Nació en Chapelle-Biron, cerca de Agen, hacia 1510; murió en la Bastilla en 1590. Muy joven y, sin embargo, ya hábil artesano vidriero, viajó por Francia y Alemania observándolo todo hasta que en 1543, cuando Francisco I estableció el impuesto sobre la sal, le fue dado el encargo de medir islas y pantanos salinos de Francia y proceder a la ejecución de su plano topográfico. Obtuvo por ello una buena remuneración que le permitió iniciar en el campo de la cerámica sus conocidas experiencias, probando y volviendo a probar mezclas de materias diversas (él ignoraba totalmente la técnica tradicional), durante dieciséis durísimos años de fatigas y trabajos, al término de los cuales había logrado, sin embargo, dominar la resistencia de la materia. Inmediatamente adquirió gran fama: príncipes y señores, maravillados de la belleza de sus cerámicas, le colmaron de encargos. Fue nombrado «inventor de figurillas rústicas para el rey», y ello le valió también alguna protección contra las persecuciones que llovieron sobre él por ser calvinista: encarcelado, pudo salir de la prisión, aunque se le obligó a establecerse en París, donde Catalina de Médicis le protegía y le exceptuó, juntamente con sus hijos, en la noche de San Bartolomé.

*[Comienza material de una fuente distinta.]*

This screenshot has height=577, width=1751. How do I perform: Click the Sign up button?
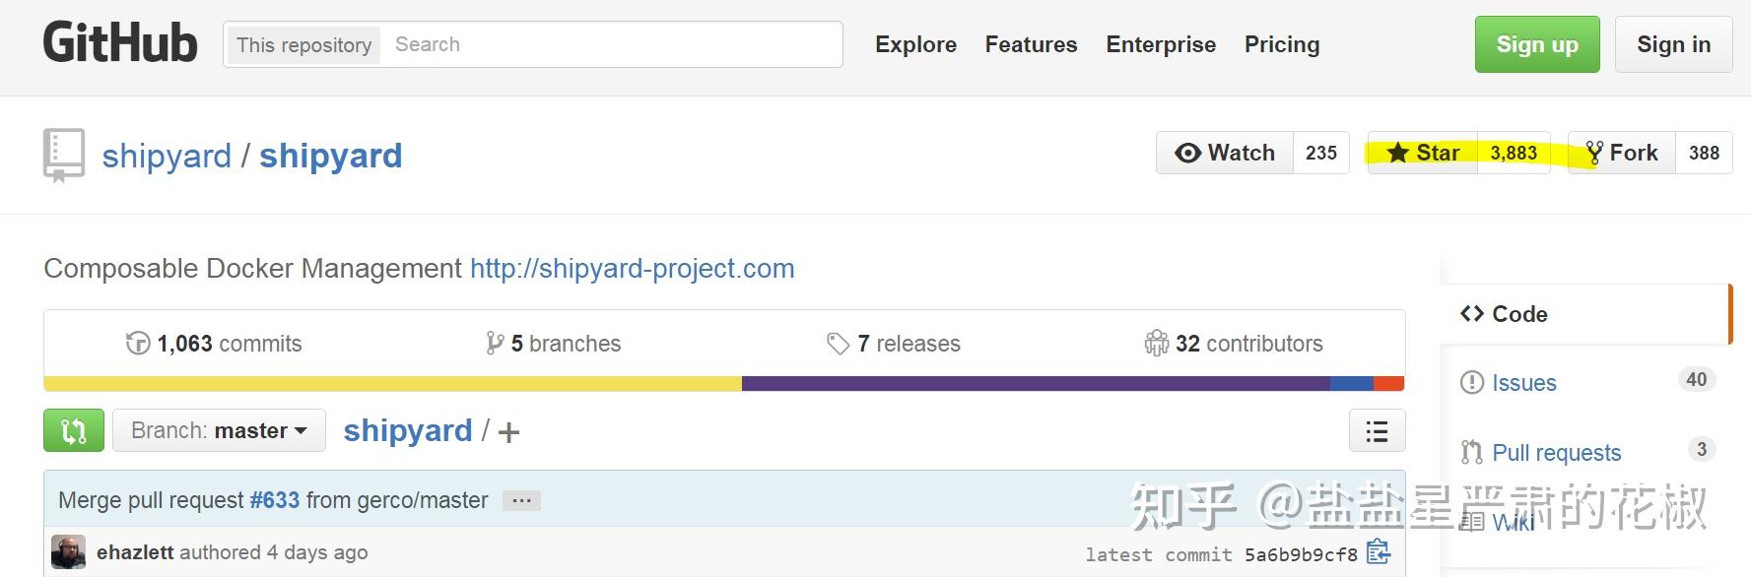[1536, 44]
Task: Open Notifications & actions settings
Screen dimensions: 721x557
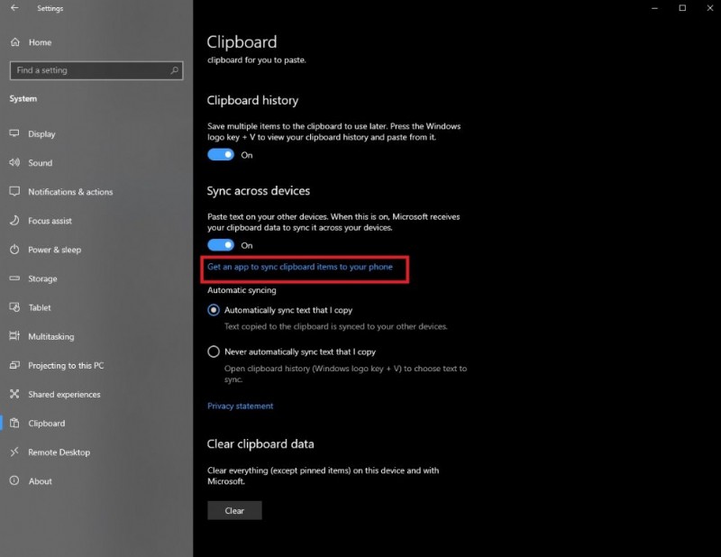Action: point(14,192)
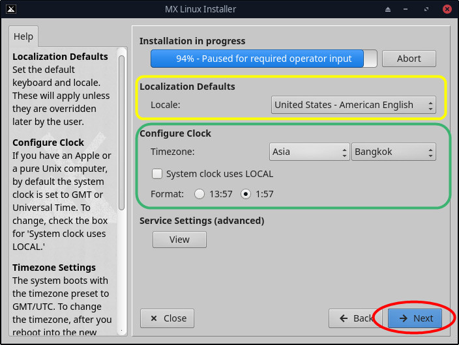
Task: Click the Configure Clock heading in Help text
Action: click(x=48, y=143)
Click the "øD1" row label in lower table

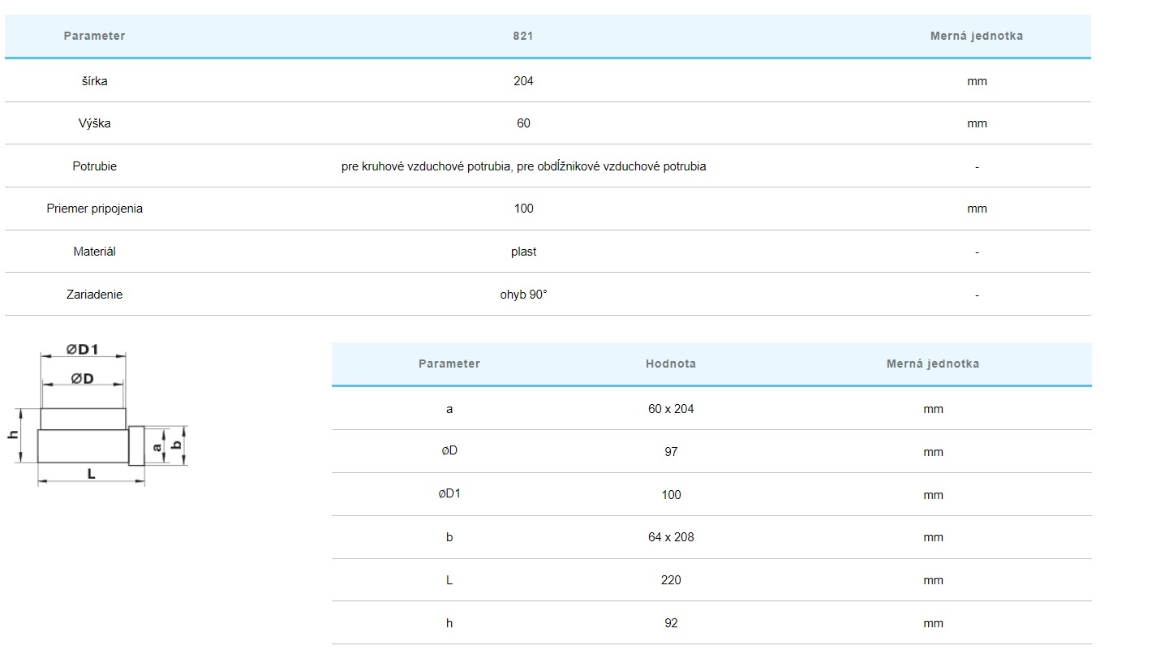(x=449, y=493)
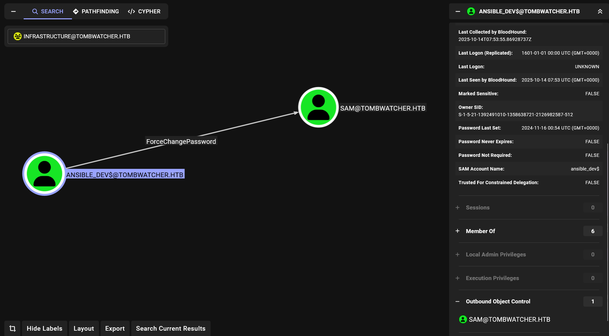
Task: Click the ForceChangePassword edge label
Action: point(181,142)

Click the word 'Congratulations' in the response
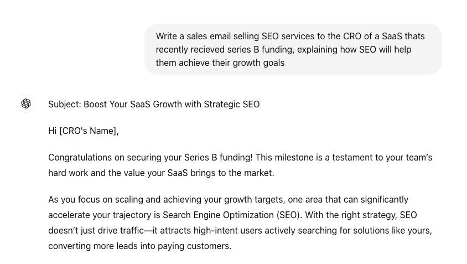click(80, 157)
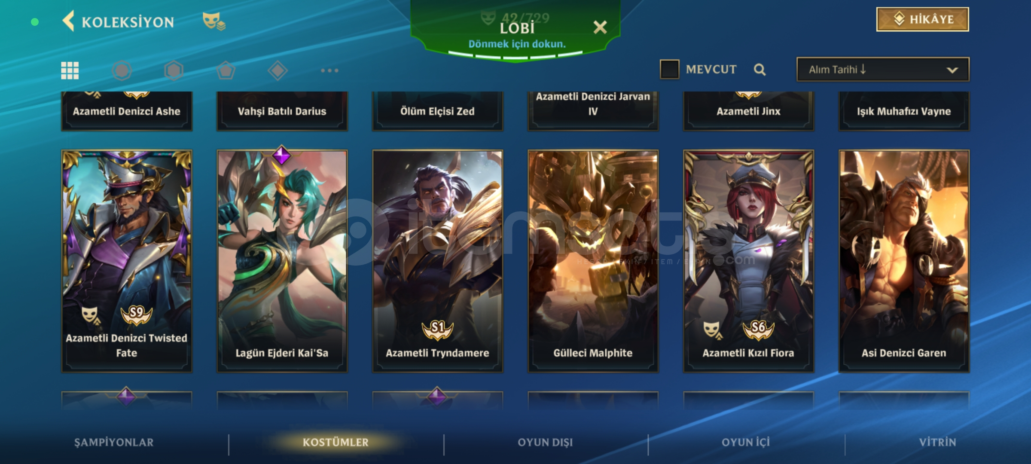This screenshot has height=464, width=1031.
Task: Open the mask and coins icon
Action: (x=214, y=21)
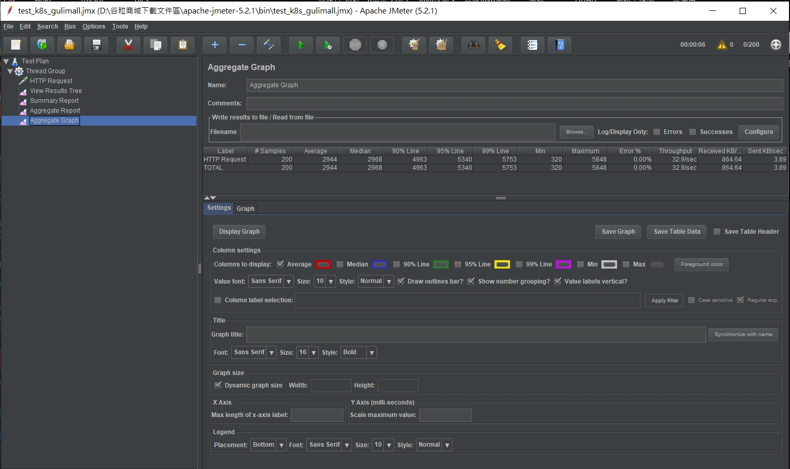Collapse the Thread Group tree node

pos(10,71)
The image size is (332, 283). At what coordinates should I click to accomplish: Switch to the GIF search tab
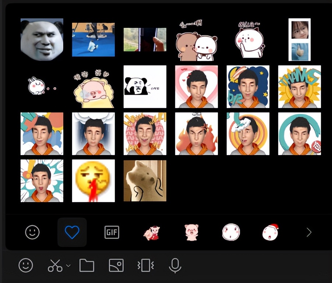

Fue entonces cuando se dedicó a estudiar, a escribir y a meditar. Y a los sesenta y cinco años inició los ciclos de lecciones de Historia natural, a los cuales acudieron, durante diez años, los más doctos científicos de Europa. De aquel tiempo datan sus singularísimos libros: Discursos admirables sobre la naturaleza de las aguas y de las fuentes (v.), Receta verdadera con la que todos los hombres de Francia podrán aprender a multiplicar y aumentar sus tesoros (v.), en la que se ocupa, con visión totalmente moderna, de agricultura, economía, geología y química, de ciencias naturales y de reforma religiosa. Pero los teólogos no permitieron por mucho tiempo la extremada y activa libertad de este hombre ejemplar. En 1588 fue recluido en las cárceles de la Bastilla, donde Enrique III, después de haberle ofrecido en vano la libertad a cambio de la abjuración, apenas pudo conseguir que se le dejara morir de muerte natural. Agrippa d’Aubigné refirió más tarde la belleza moral de la muerte de aquel gran viejo enfermo y humillado, cuyo legendario amor a su arte culmina en el célebre episodio, casi un símbolo: cuando para mantener vivo el fuego de los hornos quemó sus muebles y aun el pavimento de madera de su casa.
Ignorante del griego y el latín, desprovisto de conocimientos eruditos, no tuvo otra guía que la observación y la experiencia animadas por un ardiente anhelo de saber que le llevó a abordar toda suerte de problemas. Vivamente interesado en la historia de la Tierra, fue uno de los primeros geólogos. Su estilo, a veces arcaico y difuso, alcanza a menudo auténtica elocuencia y posee indudable encanto. Él mismo escribió: «Prefiero decir verdad en mi rústico lenguaje, que mentira en un lenguaje retórico».